OBJECTIVES: A major problem for wound healing is contamination with bacteria, often resulting in biofilm formation and wound infection, which, in turn, needs immediate intervention such as surgical debridement and through irrigation. A topical treatment with cold atmospheric pressure plasma (CAP) for wound disinfection may present an alternative and less painful approach. METHODS: This study investigated the antibacterial effects of a cold atmospheric pressure argon plasma jet (kINPen® MED) as a CAP source, using the three-dimensional Staphylococcus aureus immunocompetent biofilm system hpBIOM in addition to a standard planktonic test. Furthermore, skin cell compatibility was evaluated using a keratinocyte (HaCat) model. RESULTS: CAP treatment (0-240 s) followed by incubation (15, 120 min) within the CAP-treated media showed slight bactericidal efficacy under planktonic conditions but no effect on biofilms. However, indirect CAP treatment of keratinocytes performed under the same conditions resulted in a significant decrease in metabolic activity. Short CAP treatment and exposure time (30 s; 15 min) induced a slight increase in the metabolic activity; however, longer treatments and/or exposure times led to pronounced reductions up to 100%. These effects could partially be reversed by addition of catalase, indicating a dominant role of CAP-generated hydrogen peroxide. CONCLUSIONS: These results indicate that plasma treatment does not lead to the desired disinfection or significant reduction in the bacterial burden of Staphylococcus aureus in a wet milieu or in biofilms. Thus, treatment with CAP could not be recommended as a single anti-bacterial therapy for wounds but could be used to support standard treatments.
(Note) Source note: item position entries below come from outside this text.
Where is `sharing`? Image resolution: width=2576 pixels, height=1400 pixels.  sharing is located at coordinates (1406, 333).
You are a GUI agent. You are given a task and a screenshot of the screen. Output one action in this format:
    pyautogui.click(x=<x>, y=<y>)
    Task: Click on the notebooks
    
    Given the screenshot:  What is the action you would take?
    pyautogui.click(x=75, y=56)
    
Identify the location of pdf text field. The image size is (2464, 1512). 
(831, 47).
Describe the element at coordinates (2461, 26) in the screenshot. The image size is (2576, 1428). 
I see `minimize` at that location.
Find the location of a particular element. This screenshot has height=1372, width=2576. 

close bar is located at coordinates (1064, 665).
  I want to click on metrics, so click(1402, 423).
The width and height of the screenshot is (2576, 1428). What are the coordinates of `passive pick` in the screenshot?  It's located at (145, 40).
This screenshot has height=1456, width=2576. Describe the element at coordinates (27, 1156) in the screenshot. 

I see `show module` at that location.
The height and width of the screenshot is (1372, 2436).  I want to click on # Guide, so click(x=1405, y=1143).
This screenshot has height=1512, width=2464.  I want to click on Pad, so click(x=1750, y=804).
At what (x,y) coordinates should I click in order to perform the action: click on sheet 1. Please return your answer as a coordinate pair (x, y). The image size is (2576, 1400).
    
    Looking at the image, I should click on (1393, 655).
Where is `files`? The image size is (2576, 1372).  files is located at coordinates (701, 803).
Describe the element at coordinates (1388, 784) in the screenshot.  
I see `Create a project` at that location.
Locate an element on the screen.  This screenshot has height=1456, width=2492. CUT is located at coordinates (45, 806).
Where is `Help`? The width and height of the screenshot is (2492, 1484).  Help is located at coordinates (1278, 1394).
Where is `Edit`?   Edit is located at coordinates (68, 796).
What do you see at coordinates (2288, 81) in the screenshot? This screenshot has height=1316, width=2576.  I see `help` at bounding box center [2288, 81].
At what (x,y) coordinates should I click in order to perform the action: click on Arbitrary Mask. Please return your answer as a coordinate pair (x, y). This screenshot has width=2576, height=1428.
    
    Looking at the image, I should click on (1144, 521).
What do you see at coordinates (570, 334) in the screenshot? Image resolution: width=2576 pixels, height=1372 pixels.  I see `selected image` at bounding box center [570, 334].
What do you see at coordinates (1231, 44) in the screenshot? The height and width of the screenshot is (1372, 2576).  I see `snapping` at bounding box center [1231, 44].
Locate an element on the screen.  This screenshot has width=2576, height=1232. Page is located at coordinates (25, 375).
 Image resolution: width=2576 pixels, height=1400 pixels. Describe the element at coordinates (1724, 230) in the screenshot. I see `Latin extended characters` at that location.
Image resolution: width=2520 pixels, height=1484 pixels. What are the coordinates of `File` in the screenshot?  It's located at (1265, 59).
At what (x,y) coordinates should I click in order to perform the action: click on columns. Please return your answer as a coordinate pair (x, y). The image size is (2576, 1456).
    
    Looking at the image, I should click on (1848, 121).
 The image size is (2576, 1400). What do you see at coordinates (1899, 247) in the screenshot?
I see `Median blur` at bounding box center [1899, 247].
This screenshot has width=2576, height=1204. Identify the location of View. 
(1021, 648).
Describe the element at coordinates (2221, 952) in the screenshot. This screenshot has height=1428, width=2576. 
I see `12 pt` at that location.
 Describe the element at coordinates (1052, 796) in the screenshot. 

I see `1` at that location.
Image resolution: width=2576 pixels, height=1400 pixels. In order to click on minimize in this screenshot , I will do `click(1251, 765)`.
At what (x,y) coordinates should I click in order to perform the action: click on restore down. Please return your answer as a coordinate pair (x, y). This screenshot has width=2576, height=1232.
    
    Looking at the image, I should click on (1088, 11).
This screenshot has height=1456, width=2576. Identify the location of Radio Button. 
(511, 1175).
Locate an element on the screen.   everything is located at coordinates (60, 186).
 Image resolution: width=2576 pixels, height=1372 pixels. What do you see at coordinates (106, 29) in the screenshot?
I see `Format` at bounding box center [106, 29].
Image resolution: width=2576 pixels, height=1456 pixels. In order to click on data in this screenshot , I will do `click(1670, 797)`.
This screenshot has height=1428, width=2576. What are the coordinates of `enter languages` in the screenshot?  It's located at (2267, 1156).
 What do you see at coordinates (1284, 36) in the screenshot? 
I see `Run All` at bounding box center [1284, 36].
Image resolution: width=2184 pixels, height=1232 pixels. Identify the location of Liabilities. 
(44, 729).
Antimicrobial Hypochlorous Wound Irrigation Solutions Demonstrate Lower Anti-biofilm Efficacy Against Bacterial Biofilm in a Complex in-vitro Human Plasma Biofilm Model (hpBIOM) Than Common Wound Antimicrobials.

Biofilms pose a relevant factor for wound healing impairment in chronic wounds. With 78% of all chronic wounds being affected by biofilms, research in this area is of high priority, especially since data for evidence-based selection of appropriate antimicrobials and antiseptics is scarce. Therefore, the objective of this study was to evaluate the anti-biofilm efficacy of commercially available hypochlorous wound irrigation solutions compared to established antimicrobials. Using an innovative complex in-vitro human plasma biofilm model (hpBIOM), quantitative reduction of Pseudomonas aeruginosa, Staphylococcus aureus, and Methicillin-resistant S. aureus (MRSA) biofilms by three hypochlorous irrigation solutions [two <0.08% and one 0.2% sodium hypochlorite (NaClO)] was compared to a 0.04% polyhexanide (PHMB) irrigation solution and 0.1% octenidine-dihydrochloride/phenoxyethanol (OCT/PE). Efficacy was compared to a non-challenged planktonic approach, as well as with increased substance volume over a prolonged exposure (up to 72 h). Qualitative visualization of biofilms was performed by scanning electron microscopy (SEM). Both reference agents (OCT/PE and PHMB) induced significant biofilm reductions within 72 h, whereby high volume OCT/PE even managed complete eradication of P. aeruginosa and MRSA biofilms after 72 h. The tested hypochlorous wound irrigation solutions achieved no relevant penetration and eradication of biofilms despite increased volume and exposure. Only 0.2% NaClO managed a low reduction under prolonged exposure. The results demonstrate that low-dosed hypochlorous wound irrigation solutions are significantly less effective than PHMB-based irrigation solution and OCT/PE, thus unsuitable for biofilm eradication on their own. The used complex hpBIOM thereby mimics the highly challenging clinical wound micro-environment, providing a more profound base for future clinical translation.